Arriving at the bungalow, I noted the unusual proximity of the two single beds but dismissed it, as I was grappling with the feverish delirium of malaria and the side effects of chloroquine. All I craved was sleep, and I promptly drifted off into a deep slumber.

 

My sleep was abruptly interrupted when I felt a hand under my sheet, caressing my chest and stomach. As it slid further south, I opened my eyes in alarm, seeing the outline of my host lying next to me. I was weak but managed to assertively refuse his advances, collect my belongings, and stumble out into the night as he pleaded for me to stay. Somehow, I navigated back to my dingy hotel.

 

I awoke about two days later, drenched in cold sweat. The nurse had fortunately left some chloroquine at the hotel front desk for me. I consumed it like candy, along with copious amounts of heavily chlorinated water, and subsisted on crackers and bread. The experience was horrendous, marking the first of a recurring bout of malaria episodes that would revisit me approximately every six months.
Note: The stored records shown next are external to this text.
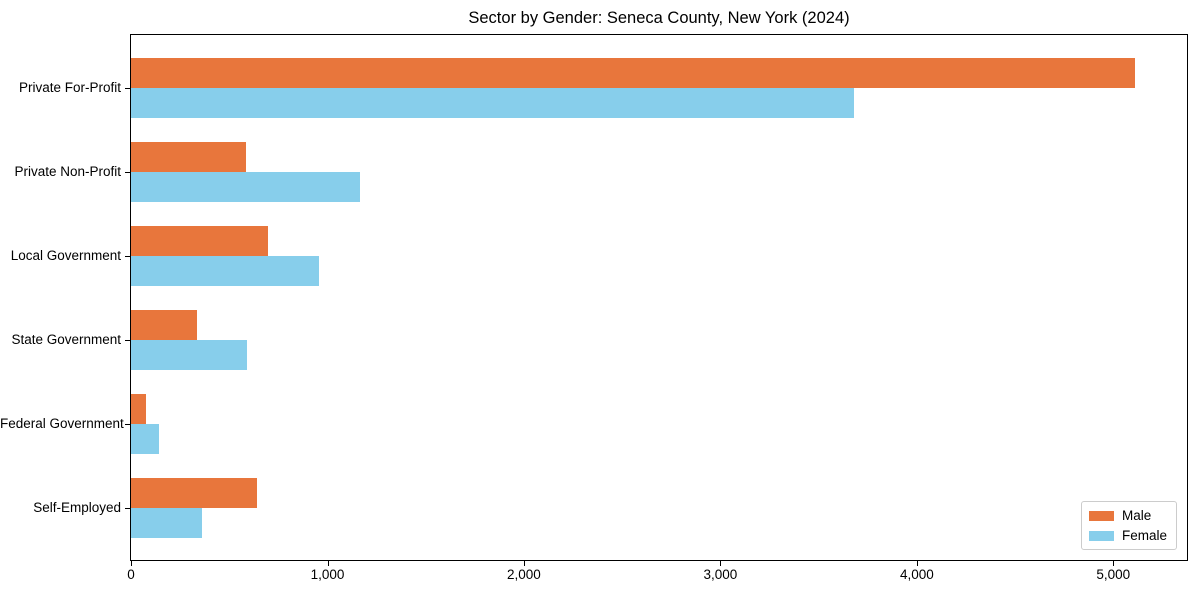 Image resolution: width=1200 pixels, height=600 pixels. What do you see at coordinates (225, 271) in the screenshot?
I see `bar-local-government-female` at bounding box center [225, 271].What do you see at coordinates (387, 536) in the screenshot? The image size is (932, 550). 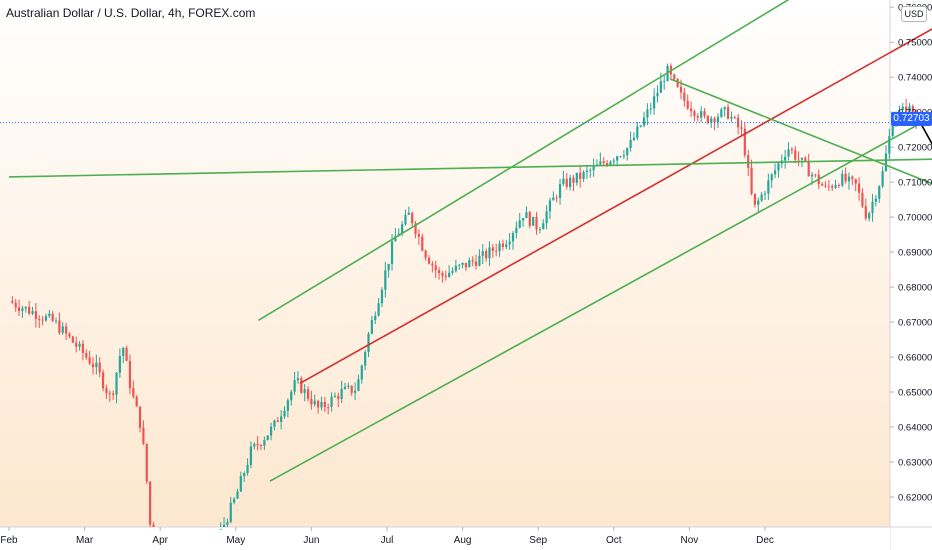 I see `x-axis-ticks: Feb Mar Apr May Jun Jul Aug Sep Oct Nov Dec` at bounding box center [387, 536].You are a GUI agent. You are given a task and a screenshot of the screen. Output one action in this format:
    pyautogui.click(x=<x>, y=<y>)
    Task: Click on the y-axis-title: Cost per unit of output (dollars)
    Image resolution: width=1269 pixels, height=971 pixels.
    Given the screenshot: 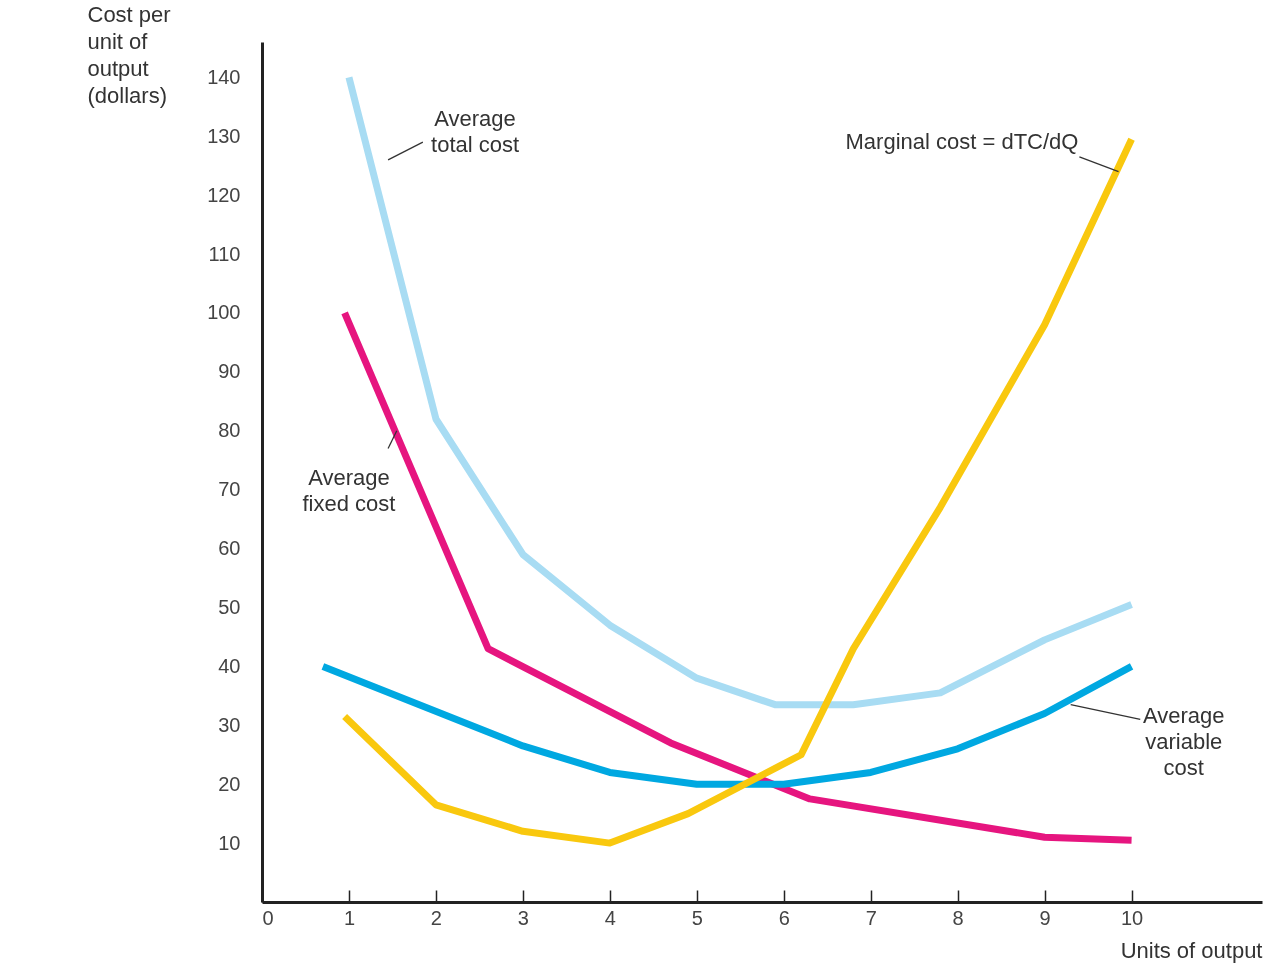 What is the action you would take?
    pyautogui.click(x=129, y=54)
This time, however, it was gone by the end of the week – just in time for a meeting with Major Kamal when he summoned me back to his office for an update.

 

Persona non grata

 

The orders came down from Khartoum that I was to be deported immediately via the quickest means possible.

 

“This is good news eh Adam? You will be able to meet with your Juliette.”

 

I had implored Kamal to enable me to reach Nairobi in time to meet Inez, whom I had encountered in Sinai and who was flying in for a reunion. Our relationship was brief yet intense, and we both yearned to rediscover our connection. We had met in Dahab, then journeyed together around Egypt. She returned to Switzerland to resume her nursing residency, while I ventured further into Sudan on my global exploration.

 

I was provided transportation to Nimule, at the Uganda border, where the border official was instructed to ensure the next incoming vehicle took me along. However, hours stretched into days in solitary wait. The delay arose from the border guards who had indulged in a homemade beer brewed from fermented mashed bananas, with sorghum, millet, or maize flour as a source of wild yeast. After three relentless days of inebriation, the severity of my simultaneous drunkenness and hangover forced me to leave. During afternoons, beers in hand, we'd use banana plants as targets for our machine gun practice. Fortunately, a car eventually arrived from the opposite direction, offering me a lift back to Juba along the narrow dirt road snaking through the jungle.

 

I stumbled upon Major Kamal at a local nightclub that evening. "Adam, I thought we were rid of you!" he exclaimed. I narrated my ordeal, and he empathized.

 

The following day, I was summoned back to Major Kamal’s office, where I was informed that a large cargo truck heading to Nairobi, manned by Somali drivers, had agreed to ferry me. I met my three travel companions at sunrise the next day, and we departed for Nimule. As we crossed the border, I observed deserted buildings scarred with bullet holes, remnants of the rule of Idi Amin just a few years prior.

 

Reflecting on my time in Sudan, it was a journey punctuated by both turmoil and camaraderie, a dichotomy that somehow revealed the raw essence of this complex nation. I had weathered many a storm, from the searing heat of the desert to the capricious currents of the Nile, from dubious welcomes to reluctant departures, and from unexpected bouts of malaria to the unexpected discovery of friendships in unlikely places. Despite the hardship, it had been an enriching experience, an opportunity to delve into the depth of human endurance and cultural diversity. But now, I was leaving behind the arid landscapes and military compounds of Sudan, ready to turn the page and open a new chapter in my journey. The verdant hills and vibrant cultures of Uganda and Kenya awaited me, promising new encounters, fresh perspectives, and the rekindling of a brief yet passionate romance. As I drove toward the Uganda border, I couldn't help but feel a potent mixture of trepidation and excitement, ready to plunge headfirst into the adventures that lay ahead.